When she exploded onto the scene in 2011, Del Rey’s kitschy pastiche of mid-century Americana came as a classy kick in the ass to a country that had forsaken its icons for Ke$ha and Pitbull. In 2019, that flag-waving nostalgia for pre-Kennedy America would seem tone-deaf at best. Del Rey has never been a political artist, but the omission of her definitive nostalgia. No “National Anthem,” no tongue-in-cheek odes to excess. While still drawing from the same well of pop culture references, she makes them more meaningfully intimate than before. Both “Bartender” and “Venice Bitch” evoke Crosby, Stills & Nash, the latter of which uses the chorus of the trio’s “Our House” to communicate domestic bliss. “Nothing gold can stay” is, of course, a Robert Frost reference, but it is a celebration of the present more than an ode to the past. For the first time, Del Rey sounds in-the-moment rather than like she is playing catch-up to a bygone era. 

Still more evidence of Del Rey’s growth: her standout cover of ska-punk titans Sublime’s “Doin’ Time,” one of those conceptually perfect covers that, like The Cardigans’ cover of Black Sabbath’s “Iron Man,” I am going to find a way to fit into every conversation I have for a long time. (By the way, did you know that The Cardigans covered “Iron Man”?) It feels too perfect that Del Rey, whose first album included a cover of the 1950 classic “Blue Velvet” would end up here, cooing trashy frat lyrics like, “What am I gonna be doin‘ for a while? / Said I’m gonna play with myself,” with the same sincerity as the sample of Ella Fitzgerald’s “Summertime” that kicks off the song.  

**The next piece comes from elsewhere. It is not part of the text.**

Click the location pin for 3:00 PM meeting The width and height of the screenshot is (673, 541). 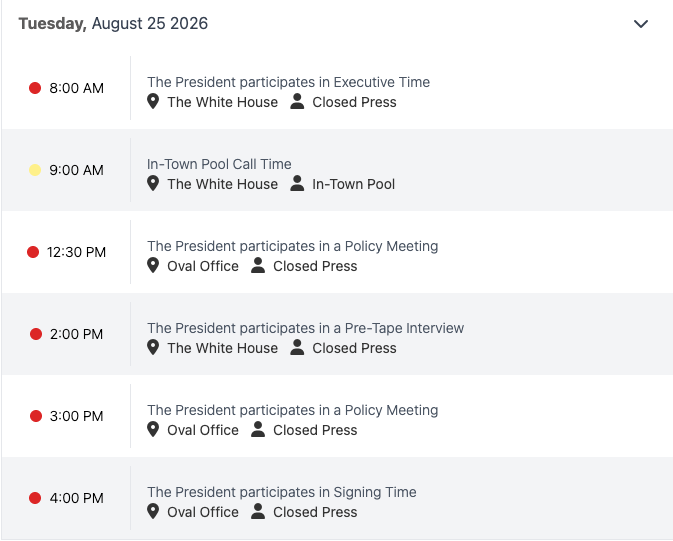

The most exciting change this record represents happens on a technical level. NFR finds Del Rey working with The Bleachers’ Jack Antonoff. Antonoff co-produced Taylor Swift’s Lover earlier this month, an album whose best moments recall the sweeping opulence of a Del Rey record. But in his work with the real deal, Antonoff strips back the grandiose production that critics have always felt Del Rey uses as a crutch to hide a lack of talent under layers of cinematic production. “NFR” strips back the mix and polishes each song until it shines. Del Rey’s vocals no longer drown in reverb and echo. Her clean singing complements the new acoustic instrumentation, which swells to the same heights as classic Del Rey. The guitar on “Venice Bitch” is a highlight, as is the piano on “Happiness is a Butterfly.” “Not for nothing” is the album’s most uneven song, “The Next Best American Record,” a leftover from “Lust For Life,” whose chorus bears the marks of that album’s flirtation with trap music. The more mature, laid-back sound shows that even an artist as static as Del Rey can mature with age. 

The chief problem is that the 14-song album asks you to spend an intimate hour with Del Rey. Every song is good, but every song sounds like a slight variant on the song before it, itself variants on the same song Del Rey’s been writing since “Born To Die.” It is a smoldering slog that had to be experienced as an album but can not be enjoyed as one. I was only mildly surprised to find that “Venice Bitch” is almost ten minutes long; the real surprise was that it was the only one that long. It is an album about a vibe, and it is a vibe you must give yourself over to, body and soul. 

By sounding the least like herself she has ever sounded, Del Rey has delivered the definitive Lana Del Rey record. It may not win over anyone who is not already a fan, but it does deserve to.